Skill-Adaptive Ghost Instructors

Enhancing Retention and Reducing Over-Reliance in VR Piano Learning

Conference Paper (2026)
Author(s)

Tzu Hsin Hsieh (TU Delft - Electrical Engineering, Mathematics and Computer Science)

Cassandra Michelle Stefanie Visser (Student TU Delft)

Elmar Eisemann (TU Delft - Electrical Engineering, Mathematics and Computer Science)
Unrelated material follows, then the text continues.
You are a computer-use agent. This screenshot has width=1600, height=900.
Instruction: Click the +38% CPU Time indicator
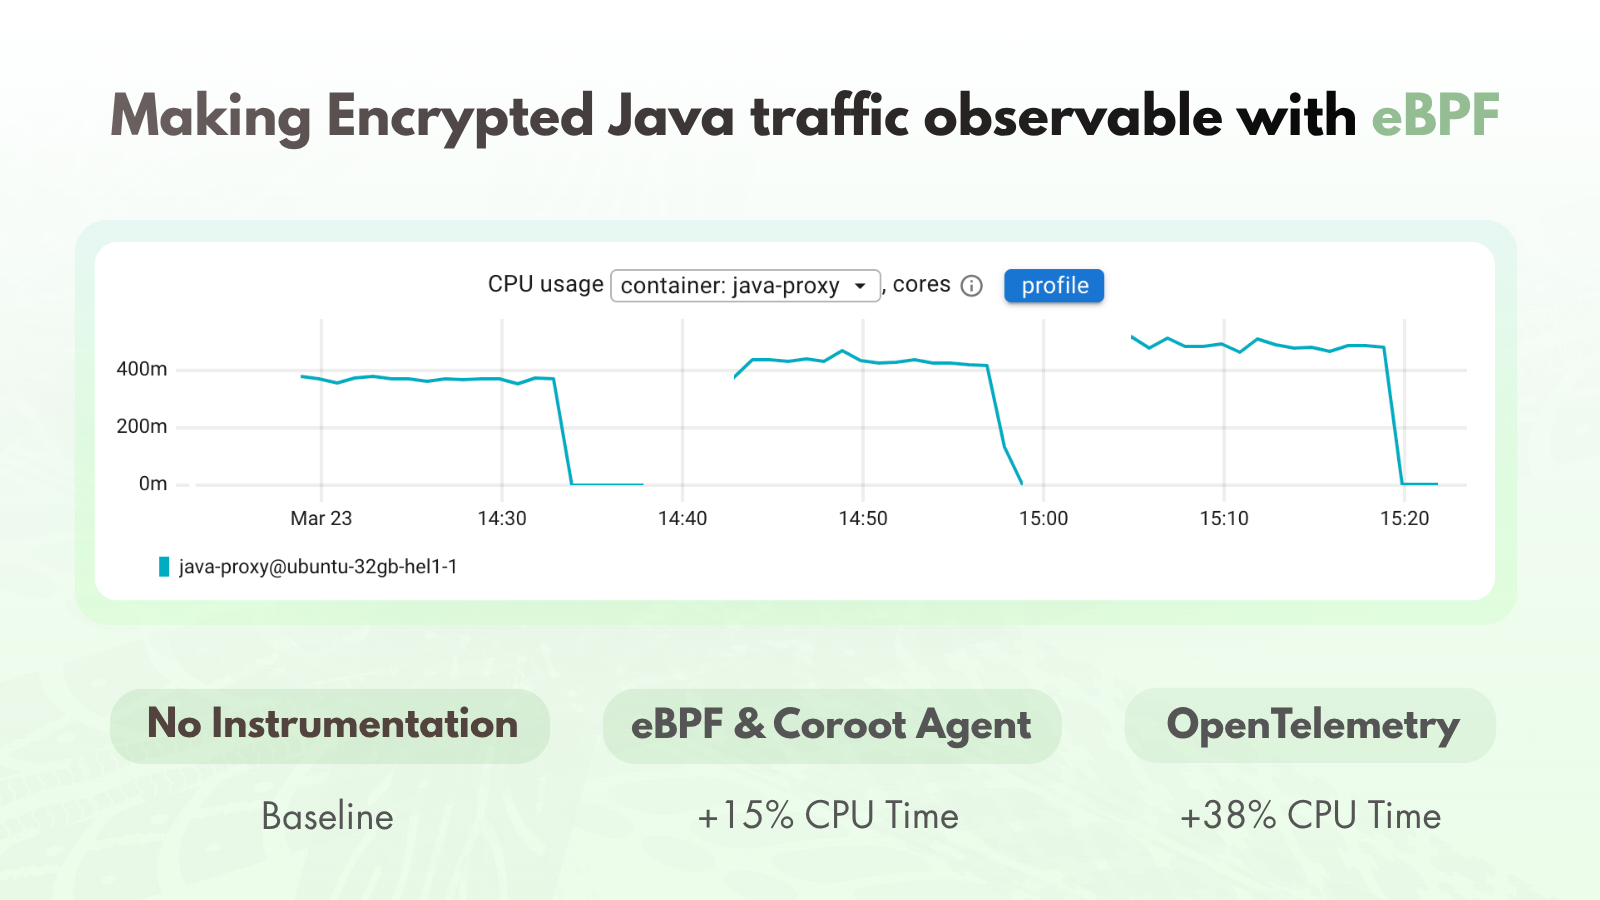tap(1311, 816)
Ricardo Marroquim (TU Delft - Electrical Engineering, Mathematics and Computer Science)

Research Group
Computer Graphics and Visualisation
DOI related publication
https://doi.org/10.1145/3772318.3791437 Final published version
More Info
expand_more
Publication Year
2026
Language
English
Research Group
Computer Graphics and Visualisation
Article number
955
Publisher
ACM
ISBN (electronic)
9798400722783
Event
2026 CHI Conference on Human Factors in Computing Systems, CHI 2026 (2026-04-13 - 2026-04-17), Barcelona, Spain
Downloads counter
5
Reuse Rights

Other than for strictly personal use, it is not permitted to download, forward or distribute the text or part of it, without the consent of the author(s) and/or copyright holder(s), unless the work is under an open content license such as Creative Commons.

Abstract

Motor-skill learning systems in XR rely on persistent cues. However, constant cueing can induce overreliance and erode memorization and skill transfer. We introduce a skill-adaptive, dynamically transparent ghost instructor whose opacity adapts in real time to learner performance. In a first-person perspective, users observe a ghost hand executing piano fingering with either a static or a performance-adaptive transparency in a VR piano training application. We conducted a within-subjects study (N=30), where learners practiced with traditional Static (fixed-transparency) and our proposed Dynamic (performance-adaptive) modes and were tested without guidance immediately and after a 10-minute retention interval. Relative to Static, the Dynamic mode yielded higher pitch and fingering accuracy and limited error increases, with comparable timing. These findings suggest that adaptive transparency helps learners internalize fingerings more effectively, reducing dependency on external cues and improving short-term skill retention within immersive learning environments. We discuss design implications for motor-skill learning and outline directions for extending this approach to longer-term retention and more complex tasks.